Tanner stood tall and loose like he was going to smash the ball out of the ground. He did not look like he was going to block it. But he often changed his stance late. He often tricked David into thinking the wrong thing. From where he was standing, it would be very difficult to get down to block one kind of ball.

‘David Donald prepares to bowl. Jack Tanner, on ninety-nine, looks set. Donald comes in.' David ran in and bowled a shooter. The shooter was like the skidder, but did not hold up when it hit the wicket. The ball flew in a temptingly slow arc through the air but when it hit the pitch it sped up, also keeping low. Tanner was caught by surprise. Just as his uncle had predicted, Tanner had moved back to block the ball, but didn't bring his bat down low enough or quickly enough to block the ball. It spun forwards fast and hit his pads, directly in front of the wickets.

‘Not out,' yelled Tanner.

Dunne's finger was up in the umpire's sign for out.

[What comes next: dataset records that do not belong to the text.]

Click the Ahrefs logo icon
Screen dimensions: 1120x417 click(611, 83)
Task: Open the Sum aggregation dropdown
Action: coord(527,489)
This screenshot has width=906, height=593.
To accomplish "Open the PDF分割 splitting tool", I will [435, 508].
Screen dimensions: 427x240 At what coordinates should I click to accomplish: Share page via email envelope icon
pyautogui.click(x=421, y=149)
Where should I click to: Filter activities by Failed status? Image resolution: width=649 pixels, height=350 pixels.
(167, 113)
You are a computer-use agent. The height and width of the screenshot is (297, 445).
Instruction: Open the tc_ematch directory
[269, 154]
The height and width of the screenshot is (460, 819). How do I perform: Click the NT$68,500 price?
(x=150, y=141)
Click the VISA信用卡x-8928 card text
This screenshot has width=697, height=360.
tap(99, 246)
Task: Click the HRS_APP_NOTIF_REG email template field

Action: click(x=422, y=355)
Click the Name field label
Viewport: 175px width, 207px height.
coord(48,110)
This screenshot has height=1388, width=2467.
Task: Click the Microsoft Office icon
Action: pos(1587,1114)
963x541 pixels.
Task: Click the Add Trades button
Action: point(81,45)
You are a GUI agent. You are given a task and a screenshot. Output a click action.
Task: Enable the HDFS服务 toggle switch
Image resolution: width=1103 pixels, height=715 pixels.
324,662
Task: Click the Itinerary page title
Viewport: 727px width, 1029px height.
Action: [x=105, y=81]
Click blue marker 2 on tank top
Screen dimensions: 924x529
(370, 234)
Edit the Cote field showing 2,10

The man behind the stumps had his finger up too. ‘He's got a shooter. Lad's got a shooter. Takes ten years to work up a decent shooter, I thought. Old George musta had him practising before he was born.'

Dunne was nodding.

Tanner stayed in the crease. ‘Hit a crack. Give us another ball.'

‘We done, Dunny?' said Michael quietly.

Dunne nodded, with a bright smile. ‘By my calculation, young Michael, that boy just took four wickets in six balls.'

‘Yeah,' said Michael, ‘he'll do better tomorrow when he's had a decent feed.'

Both men laughed.

The man from behind the nets was suddenly next to David, rubbing his hair. ‘Nice work lad. Wally Grimmet.' He held out his hand.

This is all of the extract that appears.